What some consumers may perceive as a premium increase could actually be the result of a change in their federal tax subsidy.

“The one part that may affect them is, if their income has gone up, they’re not going to get as big a subsidy,” Schlesinger explains, “so effectively they could face a higher price — not because the insurance price has changed, but because the subsidy has gone down.”

He calls the subsidy lesson part of our national learning curve on how to shop on the exchanges. “People will have to build some skills before they become comfortable with the choices they make.”

Where will the exchange-phobes go?

What about the more than half of the respondents who say they won’t return to the exchange for the second open enrollment? What’s their plan B?

“That’s a good question,” says Kominski. “Going without insurance is far more risky than trying to make the exchange work. My guess is they don’t qualify for a subsidy and therefore are going to shop for coverage outside the exchange. That’s a reasonable alternative because the law regulates those so-called ‘mirror’ policies to where there aren’t significant differences. But I don’t think there are any huge bargains there.”

Schlesinger says changes in employment, income or family status also could pull some people away from the exchange and onto either employer plans, Medicare or Medicaid.

“Some of it may be that they’re just in different circumstances,” he says.

Auto-renew to avoid revisiting exchanges?

But Hough predicts that those who currently have exchange policies and simply don’t bother to log onto their state exchange may be surprised by the result.

“They’re going to be auto-renewed,” he says. “With 43 percent saying their experience last time was somewhat or very bad, they’re not looking forward to doing it again.
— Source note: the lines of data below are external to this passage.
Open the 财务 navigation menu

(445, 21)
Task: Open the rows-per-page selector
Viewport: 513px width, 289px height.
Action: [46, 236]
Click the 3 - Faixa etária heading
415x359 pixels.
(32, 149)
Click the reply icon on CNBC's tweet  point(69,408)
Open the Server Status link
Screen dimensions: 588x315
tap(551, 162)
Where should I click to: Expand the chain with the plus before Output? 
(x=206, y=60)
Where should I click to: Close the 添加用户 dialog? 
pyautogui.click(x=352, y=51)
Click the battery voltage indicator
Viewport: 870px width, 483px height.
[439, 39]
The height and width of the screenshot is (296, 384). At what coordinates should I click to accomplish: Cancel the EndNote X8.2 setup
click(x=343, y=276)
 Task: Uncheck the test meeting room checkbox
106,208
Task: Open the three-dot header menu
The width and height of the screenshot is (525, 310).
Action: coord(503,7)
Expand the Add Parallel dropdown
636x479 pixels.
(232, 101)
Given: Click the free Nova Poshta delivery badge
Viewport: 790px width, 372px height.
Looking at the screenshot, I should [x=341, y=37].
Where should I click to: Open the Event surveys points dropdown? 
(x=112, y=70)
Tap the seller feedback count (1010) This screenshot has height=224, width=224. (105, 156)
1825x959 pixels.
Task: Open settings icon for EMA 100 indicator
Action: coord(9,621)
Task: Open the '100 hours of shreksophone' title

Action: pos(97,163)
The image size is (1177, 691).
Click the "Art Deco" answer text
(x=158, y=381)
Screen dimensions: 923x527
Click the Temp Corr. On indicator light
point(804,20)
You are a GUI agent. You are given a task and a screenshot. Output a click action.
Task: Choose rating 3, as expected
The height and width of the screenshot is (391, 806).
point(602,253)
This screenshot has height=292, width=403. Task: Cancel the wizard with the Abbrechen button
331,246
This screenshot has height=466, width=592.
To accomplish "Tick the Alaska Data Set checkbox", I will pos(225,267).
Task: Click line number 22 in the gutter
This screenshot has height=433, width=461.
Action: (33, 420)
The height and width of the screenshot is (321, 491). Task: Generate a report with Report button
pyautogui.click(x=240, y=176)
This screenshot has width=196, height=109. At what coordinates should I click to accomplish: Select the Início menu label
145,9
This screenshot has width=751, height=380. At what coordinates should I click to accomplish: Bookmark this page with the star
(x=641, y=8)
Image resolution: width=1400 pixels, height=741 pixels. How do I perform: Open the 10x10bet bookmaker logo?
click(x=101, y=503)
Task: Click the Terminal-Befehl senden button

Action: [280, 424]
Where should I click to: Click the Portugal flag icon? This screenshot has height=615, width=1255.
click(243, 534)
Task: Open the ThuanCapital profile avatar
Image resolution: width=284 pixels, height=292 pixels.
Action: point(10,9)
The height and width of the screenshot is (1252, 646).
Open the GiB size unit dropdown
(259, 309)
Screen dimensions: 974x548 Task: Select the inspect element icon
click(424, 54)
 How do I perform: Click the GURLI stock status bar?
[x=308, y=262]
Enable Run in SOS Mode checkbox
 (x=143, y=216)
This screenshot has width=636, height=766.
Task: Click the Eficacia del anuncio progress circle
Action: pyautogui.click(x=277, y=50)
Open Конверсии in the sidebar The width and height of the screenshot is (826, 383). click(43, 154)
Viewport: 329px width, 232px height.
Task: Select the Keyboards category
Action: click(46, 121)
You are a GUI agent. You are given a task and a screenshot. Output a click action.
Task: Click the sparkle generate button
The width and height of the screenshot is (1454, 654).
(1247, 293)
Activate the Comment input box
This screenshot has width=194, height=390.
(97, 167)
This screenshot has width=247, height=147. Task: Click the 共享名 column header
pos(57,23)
That in itself will encourage people to just go with auto-renew. I predict we’ll see lots and lots and lots of auto-renewals.”

Methodology: Bankrate’s Health Insurance Pulse survey was conducted by phone between Sept. 25 and Oct. 19 by Princeton Survey Research Associates International with a nationally representative sample of 558 adults from households in the continental U.S. that visited the health exchanges during the previous enrollment season. The margin of sampling error is plus or minus 4.7 percentage points.